• Work to complete:
From the line with "Click the back navigation arrow" to the line with "Collapse the 概要 panel", retype every line exactly, including those two, and leave out the rest of the data below.

• Raw data:

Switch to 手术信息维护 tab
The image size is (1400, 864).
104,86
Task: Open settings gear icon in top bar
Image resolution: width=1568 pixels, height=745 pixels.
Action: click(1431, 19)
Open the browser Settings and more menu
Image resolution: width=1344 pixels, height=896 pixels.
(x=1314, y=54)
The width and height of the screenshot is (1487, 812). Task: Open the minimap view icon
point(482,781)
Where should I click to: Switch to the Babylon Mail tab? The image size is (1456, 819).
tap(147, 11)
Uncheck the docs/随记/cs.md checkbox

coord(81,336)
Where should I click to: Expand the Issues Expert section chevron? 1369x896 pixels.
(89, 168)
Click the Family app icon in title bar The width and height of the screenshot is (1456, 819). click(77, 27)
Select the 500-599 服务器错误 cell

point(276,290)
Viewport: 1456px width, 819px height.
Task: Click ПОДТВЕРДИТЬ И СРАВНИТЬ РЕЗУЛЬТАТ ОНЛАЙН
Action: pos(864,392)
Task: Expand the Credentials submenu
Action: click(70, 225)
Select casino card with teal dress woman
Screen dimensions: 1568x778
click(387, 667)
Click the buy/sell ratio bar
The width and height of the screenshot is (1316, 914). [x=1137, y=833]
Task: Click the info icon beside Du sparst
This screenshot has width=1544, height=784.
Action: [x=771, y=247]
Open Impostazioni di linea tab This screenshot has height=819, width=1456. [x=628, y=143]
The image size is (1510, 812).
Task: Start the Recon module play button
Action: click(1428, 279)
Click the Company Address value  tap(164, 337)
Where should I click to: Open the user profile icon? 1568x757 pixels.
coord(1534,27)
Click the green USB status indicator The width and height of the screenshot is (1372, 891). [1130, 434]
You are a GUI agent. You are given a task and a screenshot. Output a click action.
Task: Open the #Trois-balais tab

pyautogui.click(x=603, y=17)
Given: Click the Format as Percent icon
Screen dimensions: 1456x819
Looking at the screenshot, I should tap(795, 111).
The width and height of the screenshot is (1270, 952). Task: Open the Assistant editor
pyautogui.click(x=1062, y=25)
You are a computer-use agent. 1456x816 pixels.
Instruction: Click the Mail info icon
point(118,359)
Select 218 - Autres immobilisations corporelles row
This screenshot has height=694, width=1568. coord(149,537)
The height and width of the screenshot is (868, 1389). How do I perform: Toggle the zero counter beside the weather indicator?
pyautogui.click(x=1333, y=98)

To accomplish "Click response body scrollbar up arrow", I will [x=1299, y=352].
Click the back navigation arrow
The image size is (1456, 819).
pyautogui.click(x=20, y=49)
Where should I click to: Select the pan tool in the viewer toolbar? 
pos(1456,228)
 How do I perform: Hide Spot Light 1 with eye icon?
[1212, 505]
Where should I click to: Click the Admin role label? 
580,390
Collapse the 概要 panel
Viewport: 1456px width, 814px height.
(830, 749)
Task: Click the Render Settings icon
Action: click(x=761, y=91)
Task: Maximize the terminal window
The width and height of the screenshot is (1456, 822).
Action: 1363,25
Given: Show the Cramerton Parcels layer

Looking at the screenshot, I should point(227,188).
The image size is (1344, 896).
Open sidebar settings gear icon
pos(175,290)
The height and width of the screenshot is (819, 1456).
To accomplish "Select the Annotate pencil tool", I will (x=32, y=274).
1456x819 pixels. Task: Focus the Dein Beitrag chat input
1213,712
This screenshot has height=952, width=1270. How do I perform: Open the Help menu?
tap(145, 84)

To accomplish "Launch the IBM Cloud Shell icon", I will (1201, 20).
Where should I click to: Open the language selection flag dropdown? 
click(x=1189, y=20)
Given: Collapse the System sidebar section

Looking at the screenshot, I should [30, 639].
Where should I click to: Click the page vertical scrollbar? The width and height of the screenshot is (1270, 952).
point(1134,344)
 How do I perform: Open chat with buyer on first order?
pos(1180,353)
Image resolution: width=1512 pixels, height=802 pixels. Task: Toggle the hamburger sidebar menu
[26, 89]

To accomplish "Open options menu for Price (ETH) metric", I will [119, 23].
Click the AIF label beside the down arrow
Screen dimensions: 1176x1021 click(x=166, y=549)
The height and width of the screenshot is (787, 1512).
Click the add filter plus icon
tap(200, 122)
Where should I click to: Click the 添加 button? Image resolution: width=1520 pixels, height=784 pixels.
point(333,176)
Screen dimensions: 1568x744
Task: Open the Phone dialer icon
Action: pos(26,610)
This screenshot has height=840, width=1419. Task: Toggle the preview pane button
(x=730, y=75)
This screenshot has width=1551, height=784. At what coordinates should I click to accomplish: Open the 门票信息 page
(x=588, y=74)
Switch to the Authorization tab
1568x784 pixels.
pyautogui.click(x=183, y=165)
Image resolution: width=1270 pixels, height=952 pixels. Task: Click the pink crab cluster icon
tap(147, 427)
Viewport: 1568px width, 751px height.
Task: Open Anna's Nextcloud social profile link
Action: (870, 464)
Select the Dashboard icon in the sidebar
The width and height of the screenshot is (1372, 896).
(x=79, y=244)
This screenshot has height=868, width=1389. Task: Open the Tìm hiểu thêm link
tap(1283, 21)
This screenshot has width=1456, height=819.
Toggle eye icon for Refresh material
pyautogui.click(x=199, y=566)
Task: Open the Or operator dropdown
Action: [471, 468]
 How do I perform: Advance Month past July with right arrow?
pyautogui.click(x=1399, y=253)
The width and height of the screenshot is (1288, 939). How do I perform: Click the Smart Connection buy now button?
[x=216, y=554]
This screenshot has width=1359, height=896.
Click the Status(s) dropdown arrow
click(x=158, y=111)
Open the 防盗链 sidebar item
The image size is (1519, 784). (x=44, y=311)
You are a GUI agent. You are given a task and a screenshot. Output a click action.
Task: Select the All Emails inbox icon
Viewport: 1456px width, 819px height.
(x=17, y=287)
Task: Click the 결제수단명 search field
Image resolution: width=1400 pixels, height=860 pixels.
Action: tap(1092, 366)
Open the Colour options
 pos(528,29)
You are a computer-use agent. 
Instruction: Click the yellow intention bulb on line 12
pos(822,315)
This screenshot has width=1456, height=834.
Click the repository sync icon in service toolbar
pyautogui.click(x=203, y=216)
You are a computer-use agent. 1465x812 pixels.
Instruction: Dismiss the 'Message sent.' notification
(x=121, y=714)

• Result of this task:
Click the back navigation arrow
The image size is (1456, 819).
pyautogui.click(x=20, y=49)
Where should I click to: Select the pan tool in the viewer toolbar? 
pos(1456,228)
 How do I perform: Hide Spot Light 1 with eye icon?
[1212, 505]
Where should I click to: Click the Admin role label? 
580,390
Collapse the 概要 panel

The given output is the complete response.